TRY IT → Your answer must be an exact transcription of the lines from the line with "Reload the page" through the final line of the data.

(Beginning of SUPPLIED INFORMATION)

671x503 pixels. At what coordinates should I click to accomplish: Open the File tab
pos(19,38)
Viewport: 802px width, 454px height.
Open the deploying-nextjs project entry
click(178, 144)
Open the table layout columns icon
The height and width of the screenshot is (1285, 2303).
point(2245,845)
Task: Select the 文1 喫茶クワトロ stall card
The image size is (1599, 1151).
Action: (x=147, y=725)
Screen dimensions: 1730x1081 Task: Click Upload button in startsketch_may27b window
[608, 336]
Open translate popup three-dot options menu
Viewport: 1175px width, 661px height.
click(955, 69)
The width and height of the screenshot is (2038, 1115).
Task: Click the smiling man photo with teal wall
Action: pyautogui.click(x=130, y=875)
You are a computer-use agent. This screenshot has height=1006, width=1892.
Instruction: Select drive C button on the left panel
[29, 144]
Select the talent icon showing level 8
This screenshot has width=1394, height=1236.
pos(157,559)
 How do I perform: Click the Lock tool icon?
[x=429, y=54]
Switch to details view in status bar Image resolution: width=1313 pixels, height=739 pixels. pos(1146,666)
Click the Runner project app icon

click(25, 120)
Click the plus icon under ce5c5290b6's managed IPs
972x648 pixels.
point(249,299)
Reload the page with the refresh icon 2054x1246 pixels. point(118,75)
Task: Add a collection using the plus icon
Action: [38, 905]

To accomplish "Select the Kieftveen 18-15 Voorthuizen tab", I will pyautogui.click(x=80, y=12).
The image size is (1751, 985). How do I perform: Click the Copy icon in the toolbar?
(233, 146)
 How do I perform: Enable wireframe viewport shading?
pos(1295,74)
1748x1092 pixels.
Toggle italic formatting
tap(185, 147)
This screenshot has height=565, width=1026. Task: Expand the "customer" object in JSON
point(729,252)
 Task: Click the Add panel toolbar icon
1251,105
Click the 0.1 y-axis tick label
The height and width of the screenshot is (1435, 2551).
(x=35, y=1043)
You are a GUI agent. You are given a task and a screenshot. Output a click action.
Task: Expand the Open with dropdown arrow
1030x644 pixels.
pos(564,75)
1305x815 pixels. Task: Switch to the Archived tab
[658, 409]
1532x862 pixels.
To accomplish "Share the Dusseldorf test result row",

(End of SUPPLIED INFORMATION)

SOLVED EXERCISE →
Reload the page with the refresh icon 2054x1246 pixels. point(118,75)
Task: Add a collection using the plus icon
Action: [38, 905]

To accomplish "Select the Kieftveen 18-15 Voorthuizen tab", I will pyautogui.click(x=80, y=12).
The image size is (1751, 985). How do I perform: Click the Copy icon in the toolbar?
(233, 146)
 How do I perform: Enable wireframe viewport shading?
pos(1295,74)
1748x1092 pixels.
Toggle italic formatting
tap(185, 147)
This screenshot has height=565, width=1026. Task: Expand the "customer" object in JSON
point(729,252)
 Task: Click the Add panel toolbar icon
1251,105
Click the 0.1 y-axis tick label
The height and width of the screenshot is (1435, 2551).
(x=35, y=1043)
You are a GUI agent. You are given a task and a screenshot. Output a click action.
Task: Expand the Open with dropdown arrow
1030x644 pixels.
pos(564,75)
1305x815 pixels. Task: Switch to the Archived tab
[658, 409]
1532x862 pixels.
To accomplish "Share the Dusseldorf test result row",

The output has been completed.